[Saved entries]
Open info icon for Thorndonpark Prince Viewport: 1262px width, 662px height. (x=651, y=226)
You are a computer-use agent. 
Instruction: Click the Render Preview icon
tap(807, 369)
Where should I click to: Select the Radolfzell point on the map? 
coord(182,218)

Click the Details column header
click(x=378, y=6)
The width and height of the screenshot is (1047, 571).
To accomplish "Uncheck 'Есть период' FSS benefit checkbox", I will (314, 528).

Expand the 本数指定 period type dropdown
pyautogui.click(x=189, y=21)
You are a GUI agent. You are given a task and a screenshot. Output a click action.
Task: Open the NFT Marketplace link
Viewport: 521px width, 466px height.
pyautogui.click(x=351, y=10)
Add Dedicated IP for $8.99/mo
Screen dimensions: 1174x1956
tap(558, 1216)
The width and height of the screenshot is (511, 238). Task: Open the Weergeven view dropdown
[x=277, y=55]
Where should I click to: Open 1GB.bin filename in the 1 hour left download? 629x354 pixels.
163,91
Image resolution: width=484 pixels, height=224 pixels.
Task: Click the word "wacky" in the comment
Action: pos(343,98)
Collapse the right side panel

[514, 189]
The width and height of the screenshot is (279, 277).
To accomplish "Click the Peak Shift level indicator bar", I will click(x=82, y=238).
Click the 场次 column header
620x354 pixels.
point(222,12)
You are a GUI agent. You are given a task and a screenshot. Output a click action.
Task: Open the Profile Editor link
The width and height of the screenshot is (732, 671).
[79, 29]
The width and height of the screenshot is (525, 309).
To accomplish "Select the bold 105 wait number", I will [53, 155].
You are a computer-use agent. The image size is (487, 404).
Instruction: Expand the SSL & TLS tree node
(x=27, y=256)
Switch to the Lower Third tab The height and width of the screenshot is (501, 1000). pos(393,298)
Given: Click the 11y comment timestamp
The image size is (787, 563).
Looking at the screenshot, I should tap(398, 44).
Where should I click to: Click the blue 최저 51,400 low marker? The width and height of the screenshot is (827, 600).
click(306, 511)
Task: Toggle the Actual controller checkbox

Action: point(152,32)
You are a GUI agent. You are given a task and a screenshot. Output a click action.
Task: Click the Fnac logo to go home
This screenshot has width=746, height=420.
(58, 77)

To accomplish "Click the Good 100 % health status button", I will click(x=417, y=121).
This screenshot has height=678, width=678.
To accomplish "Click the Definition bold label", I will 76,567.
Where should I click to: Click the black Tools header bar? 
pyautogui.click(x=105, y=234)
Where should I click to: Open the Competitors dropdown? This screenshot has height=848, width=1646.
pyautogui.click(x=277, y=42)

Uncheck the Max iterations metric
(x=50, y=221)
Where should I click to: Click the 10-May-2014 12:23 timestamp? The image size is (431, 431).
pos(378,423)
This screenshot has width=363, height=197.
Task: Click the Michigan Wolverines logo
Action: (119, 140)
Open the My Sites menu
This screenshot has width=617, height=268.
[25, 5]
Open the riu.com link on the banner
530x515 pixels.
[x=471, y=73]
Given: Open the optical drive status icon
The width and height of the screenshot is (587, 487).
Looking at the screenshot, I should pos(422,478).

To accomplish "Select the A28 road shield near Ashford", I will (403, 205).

ACTIVITY: Give the data back exactly as it stands.

EXERCISE RESPONSE:
Open info icon for Thorndonpark Prince Viewport: 1262px width, 662px height. (x=651, y=226)
You are a computer-use agent. 
Instruction: Click the Render Preview icon
tap(807, 369)
Where should I click to: Select the Radolfzell point on the map? 
coord(182,218)

Click the Details column header
click(x=378, y=6)
The width and height of the screenshot is (1047, 571).
To accomplish "Uncheck 'Есть период' FSS benefit checkbox", I will (314, 528).

Expand the 本数指定 period type dropdown
pyautogui.click(x=189, y=21)
You are a GUI agent. You are given a task and a screenshot. Output a click action.
Task: Open the NFT Marketplace link
Viewport: 521px width, 466px height.
pyautogui.click(x=351, y=10)
Add Dedicated IP for $8.99/mo
Screen dimensions: 1174x1956
tap(558, 1216)
The width and height of the screenshot is (511, 238). Task: Open the Weergeven view dropdown
[x=277, y=55]
Where should I click to: Open 1GB.bin filename in the 1 hour left download? 629x354 pixels.
163,91
Image resolution: width=484 pixels, height=224 pixels.
Task: Click the word "wacky" in the comment
Action: pos(343,98)
Collapse the right side panel

[514, 189]
The width and height of the screenshot is (279, 277).
To accomplish "Click the Peak Shift level indicator bar", I will click(x=82, y=238).
Click the 场次 column header
620x354 pixels.
point(222,12)
You are a GUI agent. You are given a task and a screenshot. Output a click action.
Task: Open the Profile Editor link
The width and height of the screenshot is (732, 671).
[79, 29]
The width and height of the screenshot is (525, 309).
To accomplish "Select the bold 105 wait number", I will [53, 155].
You are a computer-use agent. The image size is (487, 404).
Instruction: Expand the SSL & TLS tree node
(x=27, y=256)
Switch to the Lower Third tab The height and width of the screenshot is (501, 1000). pos(393,298)
Given: Click the 11y comment timestamp
The image size is (787, 563).
Looking at the screenshot, I should tap(398, 44).
Where should I click to: Click the blue 최저 51,400 low marker? The width and height of the screenshot is (827, 600).
click(306, 511)
Task: Toggle the Actual controller checkbox

Action: point(152,32)
You are a GUI agent. You are given a task and a screenshot. Output a click action.
Task: Click the Fnac logo to go home
This screenshot has width=746, height=420.
(58, 77)

To accomplish "Click the Good 100 % health status button", I will click(x=417, y=121).
This screenshot has height=678, width=678.
To accomplish "Click the Definition bold label", I will 76,567.
Where should I click to: Click the black Tools header bar? 
pyautogui.click(x=105, y=234)
Where should I click to: Open the Competitors dropdown? This screenshot has height=848, width=1646.
pyautogui.click(x=277, y=42)

Uncheck the Max iterations metric
(x=50, y=221)
Where should I click to: Click the 10-May-2014 12:23 timestamp? The image size is (431, 431).
pos(378,423)
This screenshot has width=363, height=197.
Task: Click the Michigan Wolverines logo
Action: (119, 140)
Open the My Sites menu
This screenshot has width=617, height=268.
[25, 5]
Open the riu.com link on the banner
530x515 pixels.
[x=471, y=73]
Given: Open the optical drive status icon
The width and height of the screenshot is (587, 487).
Looking at the screenshot, I should pos(422,478).

To accomplish "Select the A28 road shield near Ashford", I will (403, 205).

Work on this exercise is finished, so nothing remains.